Microsoft issued an emergency fix to close off a vulnerability in its SharePoint software that hackers have exploited to carry out widespread attacks on businesses and at least some federal agencies.
The software giant on Saturday said it was aware of “active attacks” that exploited vulnerabilities in the program, a product that allows companies and other businesses to create websites.
The hackers breached U.S. federal and state agencies as well as universities and energy companies through the vulnerability, according to the Washington Post.
On Sunday, Microsoft updated its guidance with instructions to fix the problem for SharePoint Server 2019 and SharePoint Server Subscription Edition. Engineers were still working on a fix for the older SharePoint Server 2016 software.

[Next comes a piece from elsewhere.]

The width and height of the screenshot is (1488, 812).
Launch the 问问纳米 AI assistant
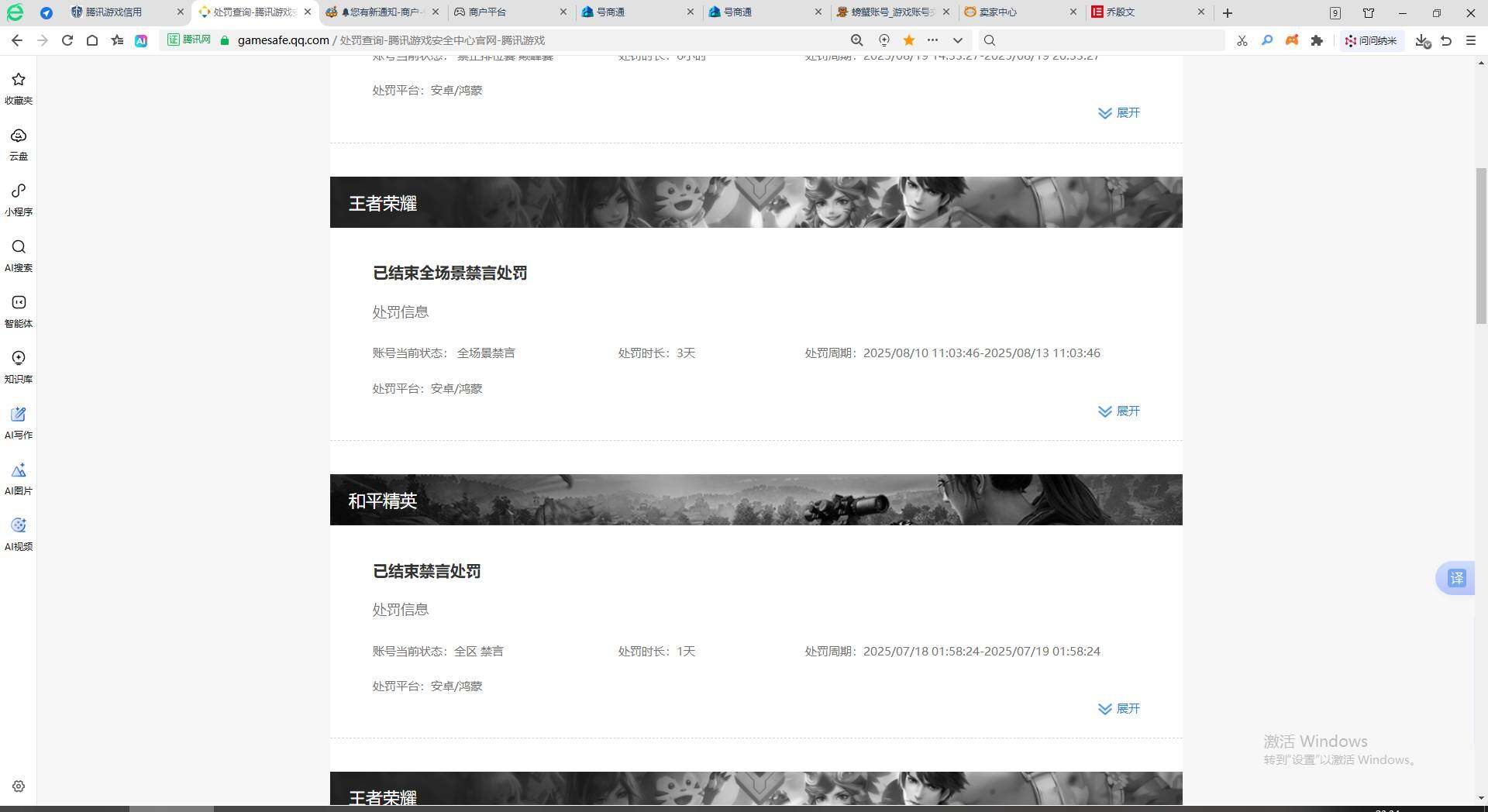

The attack was a so-called “zero-day” exploit, or when hackers take advantage of a previously unknown vulnerability, often to steal sensitive data and passwords. The vulnerability also could allow hackers to access services connected to SharePoint, including OneDrive and Teams.
“Once inside, they can access all SharePoint content, system files, and configurations and move laterally across the Windows Domain,” noted Netherlands-based research company Eye Security in a research note about the breach.
It added, “Because SharePoint often connects to core services like Outlook, Teams, and OneDrive, a breach can quickly lead to data theft, password harvesting, and lateral movement across the network.”
Microsoft said in its blog post that it discovered at least dozens of systems were compromised around the world. Security engineers stated the attacks occurred in waves on July 18 and 19.
Although the scope of the attack is still being assessed, the U.S. Cybersecurity and Infrastructure Security Agency (CISA) warned that the impact could be widespread and recommended that any servers impacted by the exploit should be disconnected from the internet until they are patched.